Но продолжить не удалось, шум в зале усилился, раздались выкрики: «Долой Ришелье! Убийцы! Позор! Долой грязный шпионаж!». Вряд ли публику удивило существование подобной службы в государстве. Семнадцатилетний король пять лет назад сам поощрил убийство своего главного врага — маршала д’Анкра, о котором говорил де Шале, но новая власть настойчиво хотела рядиться в благородные ризы справедливости и благочестия, поэтому такого рода деяния уже не имели права пачкать ее белые одежды.
Крики и шум не прекращались. Вмешалась стража. Началась потасовка, и заседание суда было перенесено на следующий день.
Серсо был доволен.
— Неплохо, сударыня, только предупреждайте заранее о том, чего я не знаю. Вы очень рисковали с признанием о дневнике. Не один Катрен, однако, переполошился.
— Да, я не могла, я не сдержалась.
— А что стало с этим дневником? Вы его продали кому-то?
— Герцогу Вандому. Король уже знает об этом.
— А, ну и прекрасно! Теперь о нем не спросят даже у де Белара.
Генрих, в отличие от адвоката, сильно нервничал.
— Не надо было говорить об этом предложении короля, Жанна!
— Меня спросили, я принесла присягу.
— Только не смотри на меня такими честными глазами! Ты сделала это нарочно!
— Да! Король позволил пытать де Белара! Хотя бы от этого он мог бы его спасти?
— Ты забываешь, где ты, а где он! И какой, к черту, де Белар, когда тебе надо думать сейчас только о нас!
— Все равно я не перейду в защиту!
Однако воинственное настроение фехтовальщицы чуть не уничтожил второй день слушаний по делу Жозефины. Речь шла о нападении на полицейский экипаж. Обвинение было предъявлено де Белару, как организатору нападения. На этот раз он давал показания сам. Его ввели в зал, держа под руки двое солдат, и в груди девушки похолодело.

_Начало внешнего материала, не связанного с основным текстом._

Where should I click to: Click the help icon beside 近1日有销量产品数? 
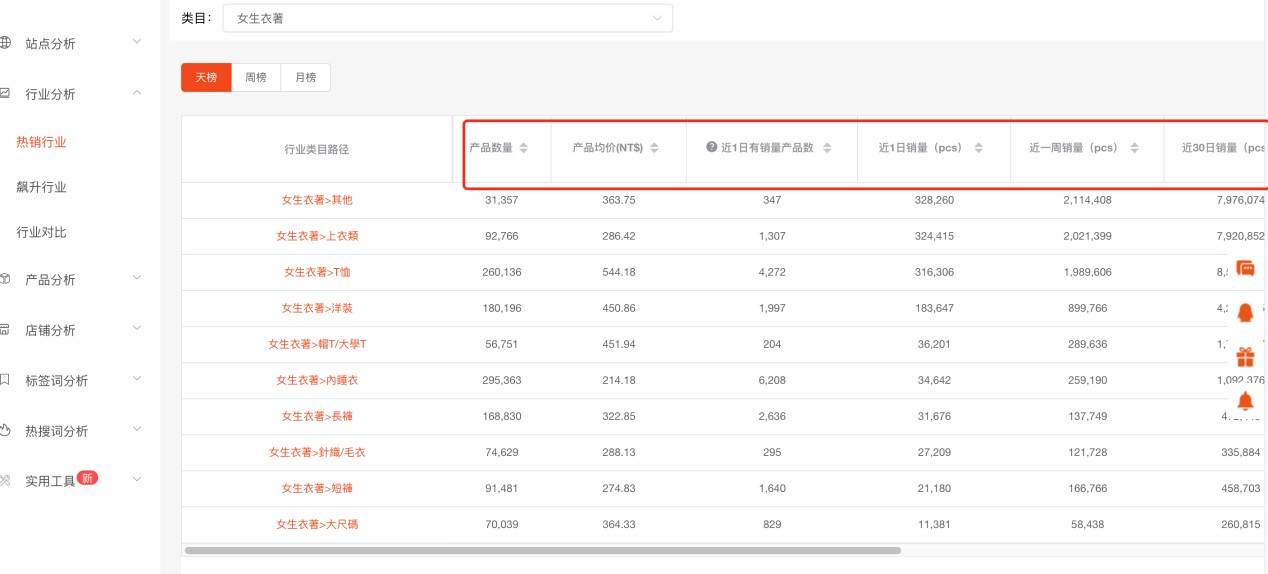pos(712,148)
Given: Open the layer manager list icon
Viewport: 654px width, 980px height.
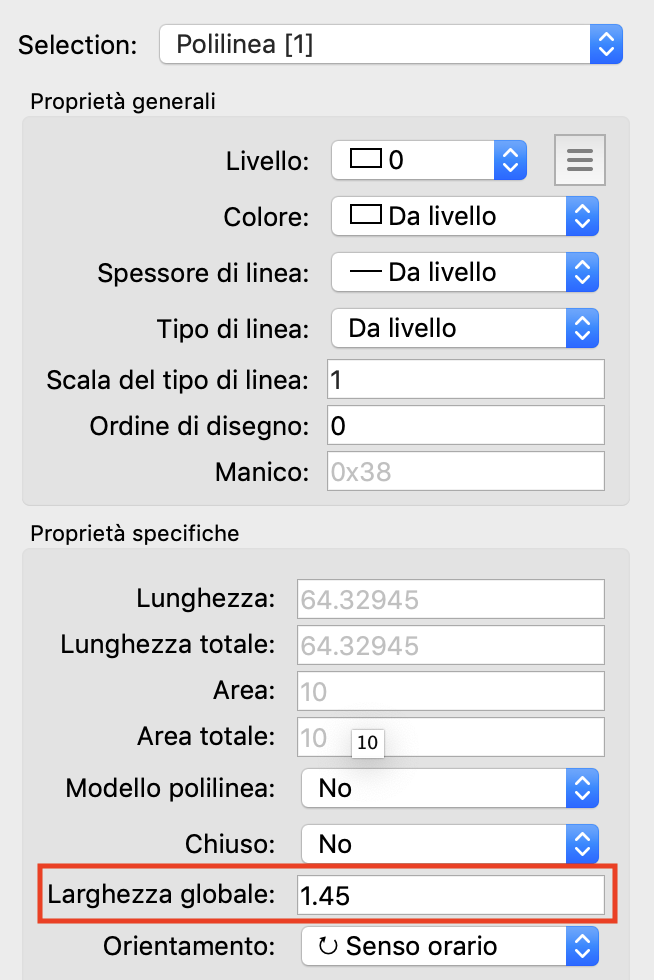Looking at the screenshot, I should point(580,160).
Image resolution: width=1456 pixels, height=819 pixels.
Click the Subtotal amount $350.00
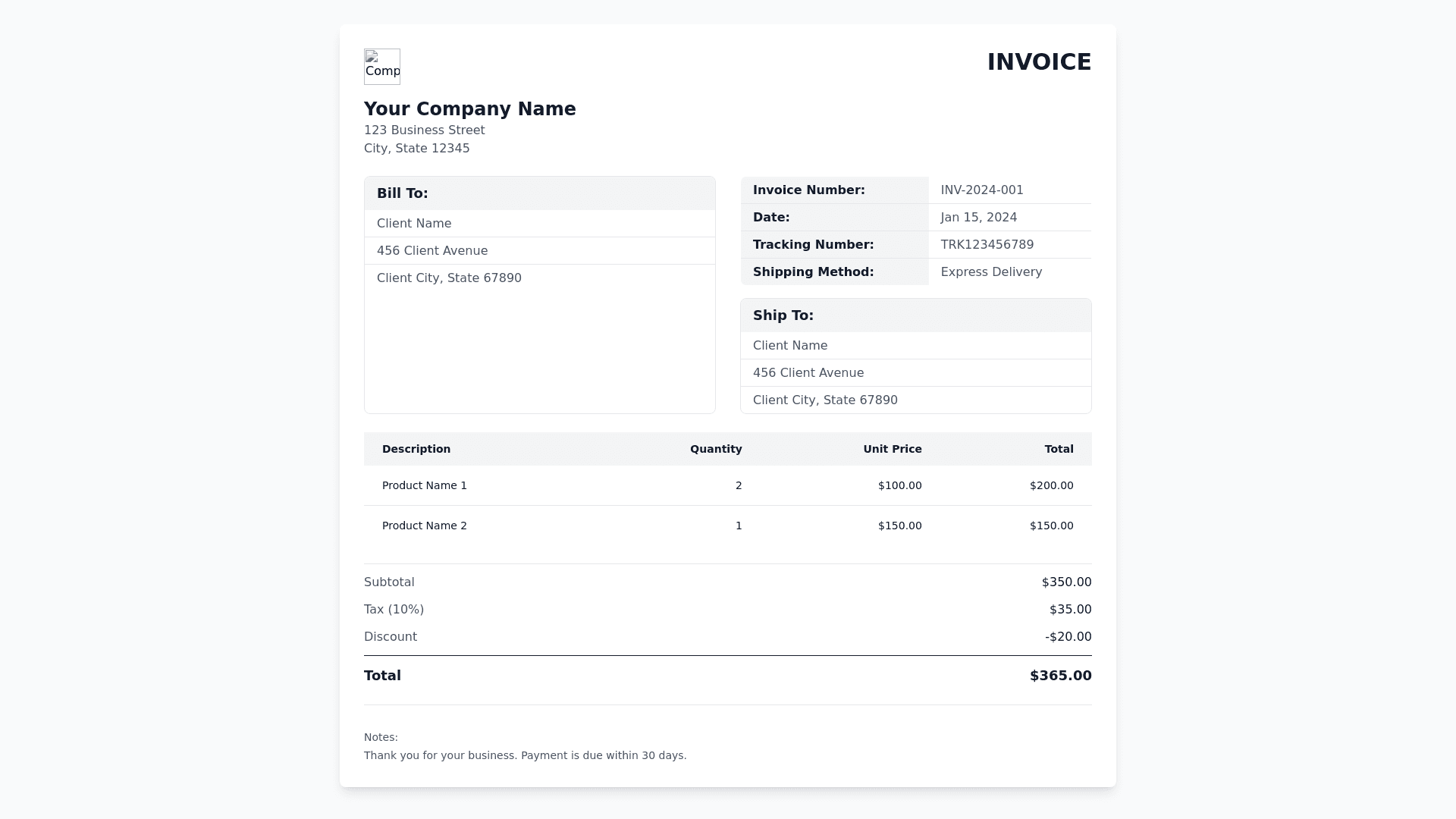click(x=1066, y=582)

В деле о нападении она выступала, как свидетельница, но еле могла отвечать на вопросы, глядя на Кристофа, который, казалось, вот-вот упадет от боли. Когда же объявили приговор, Женьке захотелось, чтобы ее снова кто-нибудь немедленно убил. Всех троих участников — де Белара, де Ларме и де Барту приговорили к смертной казни. Двое последних получили такой приговор заочно и были объявлены в розыск.
— Все пока идет неплохо, — приблизившись к Женьке, тихо сказал Серсо.